(Texte):
+--

Après l'apparition des rapports sur l'existence de ce projet, un porte-parole d'OpenAI a déclaré que Murati avait dit aux employés ce que les médias rapportaient, mais qu'elle n'avait pas commenté l'exactitude de l'information selon laquelle le projet aurait un lien avec l'éviction surprise d'Altman. Jusqu'à présent, l'entreprise s'en tient strictement à l'information initiale communiquée au public sur ce renvoi : « son départ fait suite à un processus d’examen délibéré par le conseil d’administration, qui a conclu qu’il n’était pas toujours franc dans ses communications avec le conseil d’administration, ce qui a empêché ce dernier d’exercer ses responsabilités ».
« Le conseil d’administration n’a plus confiance en sa capacité à continuer à diriger OpenAI », a écrit la société dans un billet de blogue. OpenAI définit l'AGI comme un système autonome qui surpasse les humains dans la plupart des tâches à valeur économique. Selon la rumeur, en s'appuyant sur de vastes ressources informatiques, le nouveau modèle a été capable de résoudre certains problèmes mathématiques. « Bien qu'il ne soit capable de faire des mathématiques qu'au niveau des élèves de l'école primaire, le fait d'avoir réussi ces tests a rendu les chercheurs très optimistes quant au succès futur de Q* », a déclaré une source interne à l'entreprise.

+--

(Consignes):
(a) D'après le texte sur OpenAI, comment l'entreprise définit-elle l'AGI ?
(b) Prolongez le texte sur OpenAI et le projet Q* après sa dernière phrase.
Les entrées proviennent d'une autre source.

[Données collectées]
+--

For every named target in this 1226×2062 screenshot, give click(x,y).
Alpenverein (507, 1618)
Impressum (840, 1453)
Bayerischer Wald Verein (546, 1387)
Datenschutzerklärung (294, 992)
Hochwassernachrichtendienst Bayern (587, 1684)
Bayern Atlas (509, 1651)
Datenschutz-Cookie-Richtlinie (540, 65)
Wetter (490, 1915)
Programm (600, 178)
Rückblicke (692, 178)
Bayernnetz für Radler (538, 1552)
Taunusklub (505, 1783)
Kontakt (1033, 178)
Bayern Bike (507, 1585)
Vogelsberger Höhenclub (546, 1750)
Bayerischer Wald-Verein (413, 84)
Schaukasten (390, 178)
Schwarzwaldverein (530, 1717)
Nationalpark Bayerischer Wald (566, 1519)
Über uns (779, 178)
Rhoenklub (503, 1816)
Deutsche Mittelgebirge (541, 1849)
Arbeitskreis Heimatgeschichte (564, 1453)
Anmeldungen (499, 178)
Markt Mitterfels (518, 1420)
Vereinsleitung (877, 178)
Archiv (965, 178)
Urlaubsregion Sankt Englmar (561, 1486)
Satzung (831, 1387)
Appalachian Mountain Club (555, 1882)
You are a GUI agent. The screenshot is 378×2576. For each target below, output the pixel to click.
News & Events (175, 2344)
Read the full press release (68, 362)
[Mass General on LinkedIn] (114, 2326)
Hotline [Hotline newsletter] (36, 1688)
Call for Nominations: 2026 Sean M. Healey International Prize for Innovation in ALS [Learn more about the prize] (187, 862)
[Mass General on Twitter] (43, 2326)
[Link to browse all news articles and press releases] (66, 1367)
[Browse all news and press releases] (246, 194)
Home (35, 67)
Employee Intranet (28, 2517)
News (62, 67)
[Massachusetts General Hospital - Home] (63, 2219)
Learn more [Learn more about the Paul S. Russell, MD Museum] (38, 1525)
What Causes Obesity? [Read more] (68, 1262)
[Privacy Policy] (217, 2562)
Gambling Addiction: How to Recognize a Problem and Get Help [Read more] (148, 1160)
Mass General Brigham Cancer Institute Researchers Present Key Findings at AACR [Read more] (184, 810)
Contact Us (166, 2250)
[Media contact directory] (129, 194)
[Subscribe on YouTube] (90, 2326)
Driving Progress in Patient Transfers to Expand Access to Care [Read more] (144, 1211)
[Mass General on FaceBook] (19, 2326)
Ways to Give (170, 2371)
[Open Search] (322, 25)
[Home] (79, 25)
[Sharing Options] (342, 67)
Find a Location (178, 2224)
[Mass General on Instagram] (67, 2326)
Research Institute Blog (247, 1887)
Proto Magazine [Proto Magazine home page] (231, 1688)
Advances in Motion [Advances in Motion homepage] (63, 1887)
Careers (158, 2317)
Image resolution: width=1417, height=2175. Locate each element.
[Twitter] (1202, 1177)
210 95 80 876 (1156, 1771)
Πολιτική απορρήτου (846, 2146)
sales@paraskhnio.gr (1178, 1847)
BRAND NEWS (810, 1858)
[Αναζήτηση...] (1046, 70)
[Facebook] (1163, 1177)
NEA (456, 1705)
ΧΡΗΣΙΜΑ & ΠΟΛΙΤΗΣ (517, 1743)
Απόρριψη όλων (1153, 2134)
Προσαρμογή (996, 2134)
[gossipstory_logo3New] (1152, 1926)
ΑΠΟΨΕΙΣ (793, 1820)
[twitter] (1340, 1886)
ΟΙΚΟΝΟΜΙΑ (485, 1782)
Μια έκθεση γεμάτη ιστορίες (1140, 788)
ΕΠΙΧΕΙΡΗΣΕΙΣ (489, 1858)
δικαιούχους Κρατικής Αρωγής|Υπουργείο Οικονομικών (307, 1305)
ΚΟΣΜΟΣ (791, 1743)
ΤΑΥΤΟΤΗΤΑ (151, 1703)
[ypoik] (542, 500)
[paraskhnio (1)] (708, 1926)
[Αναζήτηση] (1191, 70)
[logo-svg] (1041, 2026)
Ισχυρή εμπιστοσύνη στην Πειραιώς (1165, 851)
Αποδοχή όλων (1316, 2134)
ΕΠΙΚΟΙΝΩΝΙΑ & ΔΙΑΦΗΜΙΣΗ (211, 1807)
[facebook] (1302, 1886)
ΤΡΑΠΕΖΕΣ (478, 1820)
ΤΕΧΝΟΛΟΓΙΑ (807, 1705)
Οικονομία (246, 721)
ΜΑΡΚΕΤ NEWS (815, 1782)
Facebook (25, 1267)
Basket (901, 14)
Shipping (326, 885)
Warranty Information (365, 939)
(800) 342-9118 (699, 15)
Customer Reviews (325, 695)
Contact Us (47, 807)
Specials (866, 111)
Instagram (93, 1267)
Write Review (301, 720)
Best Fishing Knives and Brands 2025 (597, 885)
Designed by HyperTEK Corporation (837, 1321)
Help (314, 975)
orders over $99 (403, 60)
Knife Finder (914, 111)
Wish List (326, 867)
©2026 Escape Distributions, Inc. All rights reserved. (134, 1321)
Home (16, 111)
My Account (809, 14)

+--

(Réponses):
(a) Comme un système autonome qui surpasse les humains dans la plupart des tâches à valeur économique.

(b)
Les chercheurs en IA considèrent les mathématiques comme l'une des frontières du développement de l'IA générative. Actuellement, l'IA générative est efficace pour l'écriture et la traduction des langues en prédisant statistiquement le mot suivant, et les réponses à une même question peuvent varier considérablement. Cependant, développer la capacité de faire des mathématiques - où il n'y a qu'une seule bonne réponse - implique que l'IA acquiert des capacités de raisonnement plus grandes, proches de l'intelligence humaine. Selon les chercheurs en IA, cela pourrait s'appliquer à de nouvelles recherches scientifiques, par exemple.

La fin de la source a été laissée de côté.